2. Get ready for a surge of Medicare patients! In 2010, there were 47.4 million beneficiaries. By 2020, there will be 63.9 million...going all the way to 112 million in 2080.

3. Medicare is considered an effective program by beneficiaries. About 97% of providers accept it for payment, all over the country. Even the 3% who don’t accept it are bound to honor the reimbursement rate; they cannot charge more than 15% of the Medicare “limiting charge.”

4. When physicians decide to participate in the Medicare reimbursement program, they look at the fee schedule and “accept assignment,” meaning they agree to accept the rate Medicare sets as the price for that service. Medicare will pay 80% of the set amount for each service. The patient will be responsible for the rest.

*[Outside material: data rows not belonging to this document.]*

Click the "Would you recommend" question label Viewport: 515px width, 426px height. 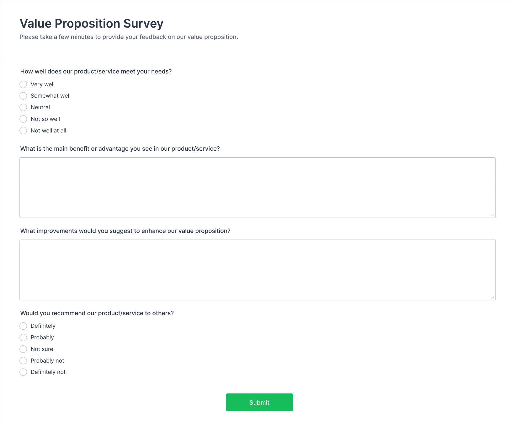coord(97,313)
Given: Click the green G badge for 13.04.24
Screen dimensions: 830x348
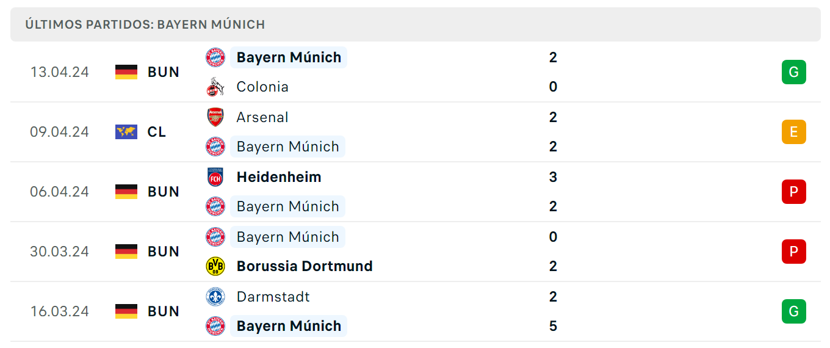Looking at the screenshot, I should (x=793, y=72).
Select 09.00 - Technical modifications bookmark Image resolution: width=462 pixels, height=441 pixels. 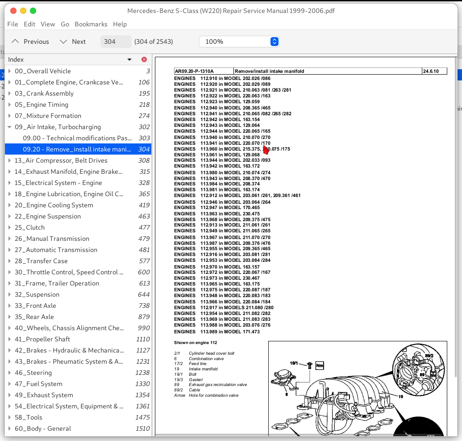[77, 138]
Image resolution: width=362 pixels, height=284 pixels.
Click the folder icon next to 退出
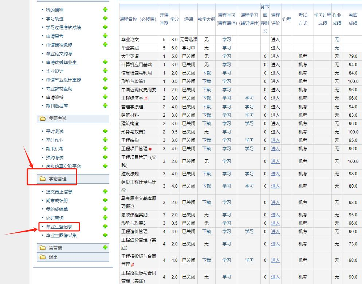point(43,257)
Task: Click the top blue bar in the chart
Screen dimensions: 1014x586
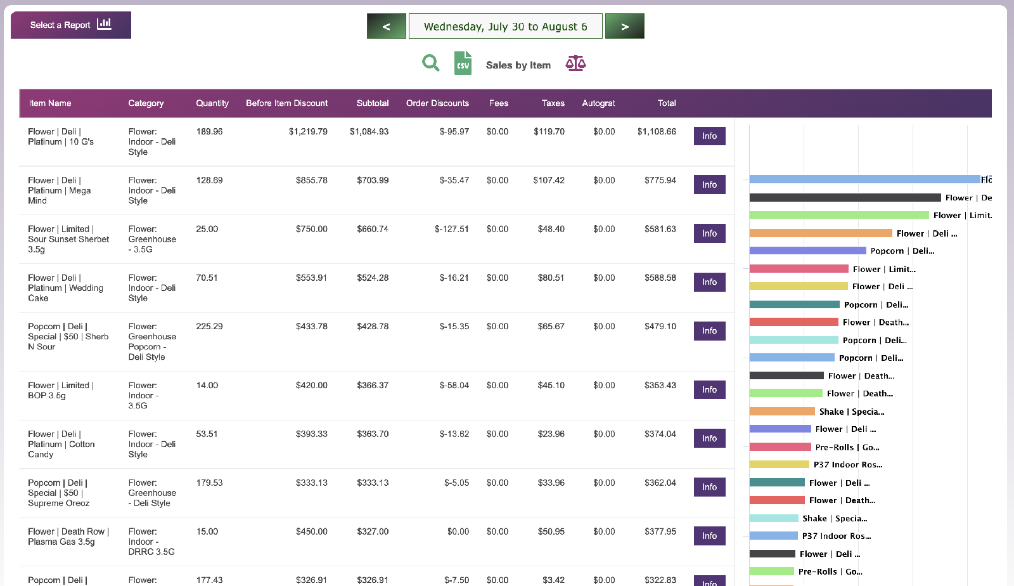Action: tap(862, 179)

5. In 2012, the Centers for Medicare and Medicaid Services (CMS) released an analysis of Medicare payments for Part B, which covers reimbursements for physician services. About 19% of the practice’s money comes from Medicare. The report said, “For a $70 evaluation visit, Medicare usually pays about $49 and the patient or their private insurer covers the rest.”

6. Correct coding is essential for reimbursement and to keep the practice solvent. Getting paid from Medicare involves three things:

• Proper coding of the service using Current Procedure Technology (CPT)

• Proper coding of the diagnosis using ICD-9 code

• Determining the fee based on the Resources-Based Relative Value Scale (RBRVS) established by (CMS)

If coding isn’t accurate, Medicare can bump the payment to the next cycle, which can add up to 45 more days before reimbursement arrives. This delay can have a severe impact on the practice.

As a practice-based healthcare professional, the Medical Assistant can play an important role in maximizing the office routine for efficient patient care and accurate coding, as well as minimizing any delays in reimbursement. Medicare will continue to grow as a source of the practice’s income. Learning how it works will make you an even more valuable team member.